**Task description**
Write out the whole listing below exactly, skipping each picture.

-*-

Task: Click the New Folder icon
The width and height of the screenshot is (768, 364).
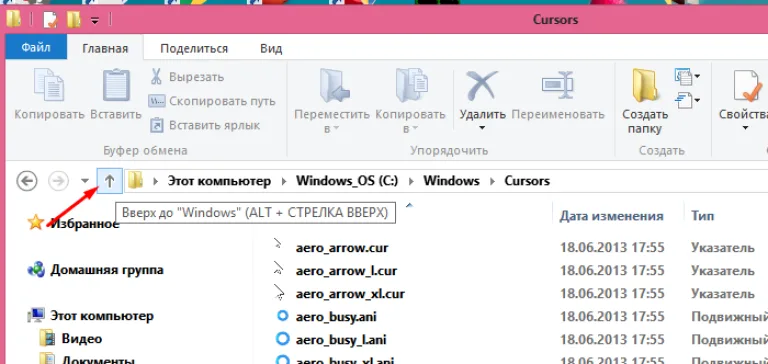Action: (646, 85)
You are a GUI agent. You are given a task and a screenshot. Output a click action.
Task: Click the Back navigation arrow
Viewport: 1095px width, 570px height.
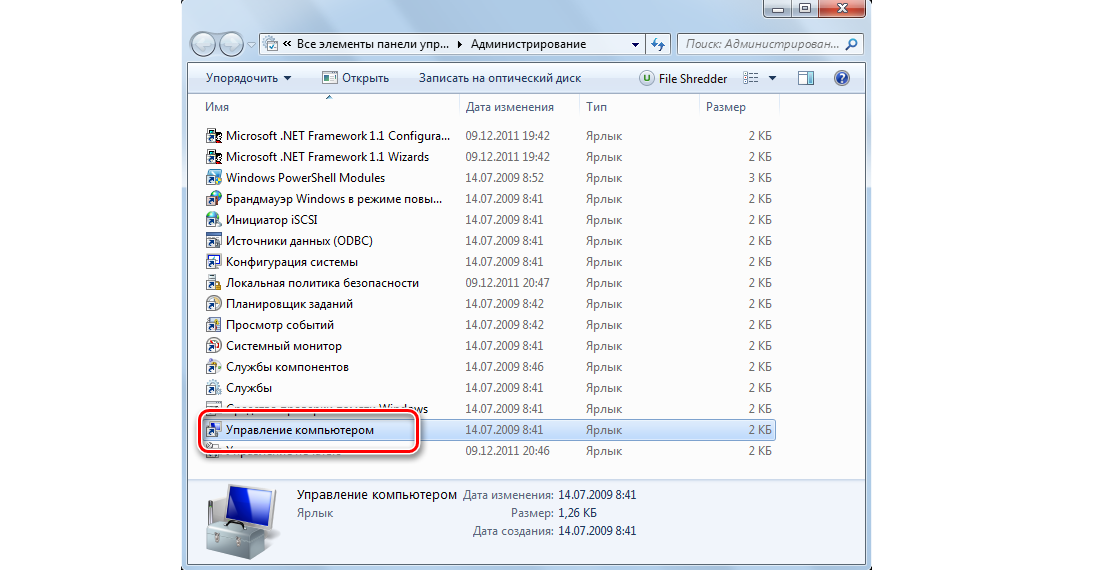[x=203, y=45]
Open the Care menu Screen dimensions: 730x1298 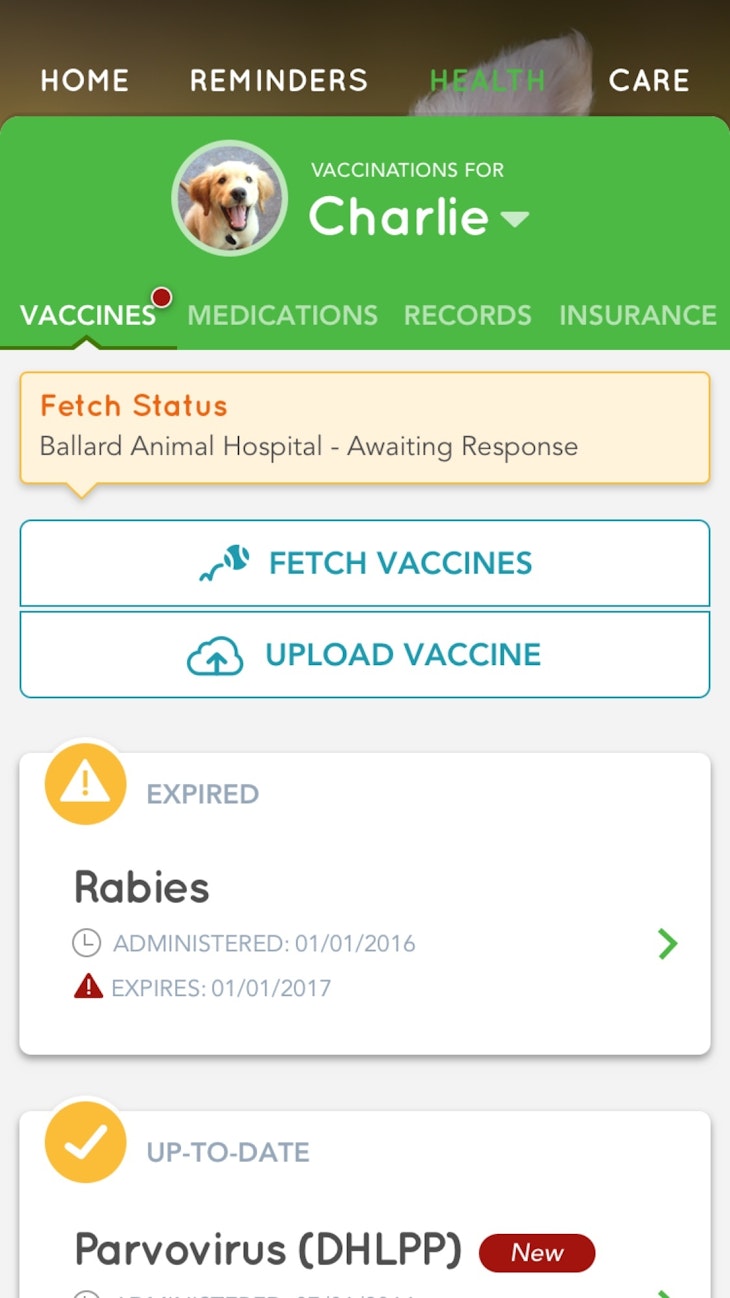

-*-

**Finished task**
Task: Click the New Folder icon
The width and height of the screenshot is (768, 364).
Action: (646, 85)
You are a GUI agent. You are given a task and a screenshot. Output a click action.
Task: Click the Back navigation arrow
Viewport: 1095px width, 570px height.
[x=203, y=45]
Open the Care menu Screen dimensions: 730x1298 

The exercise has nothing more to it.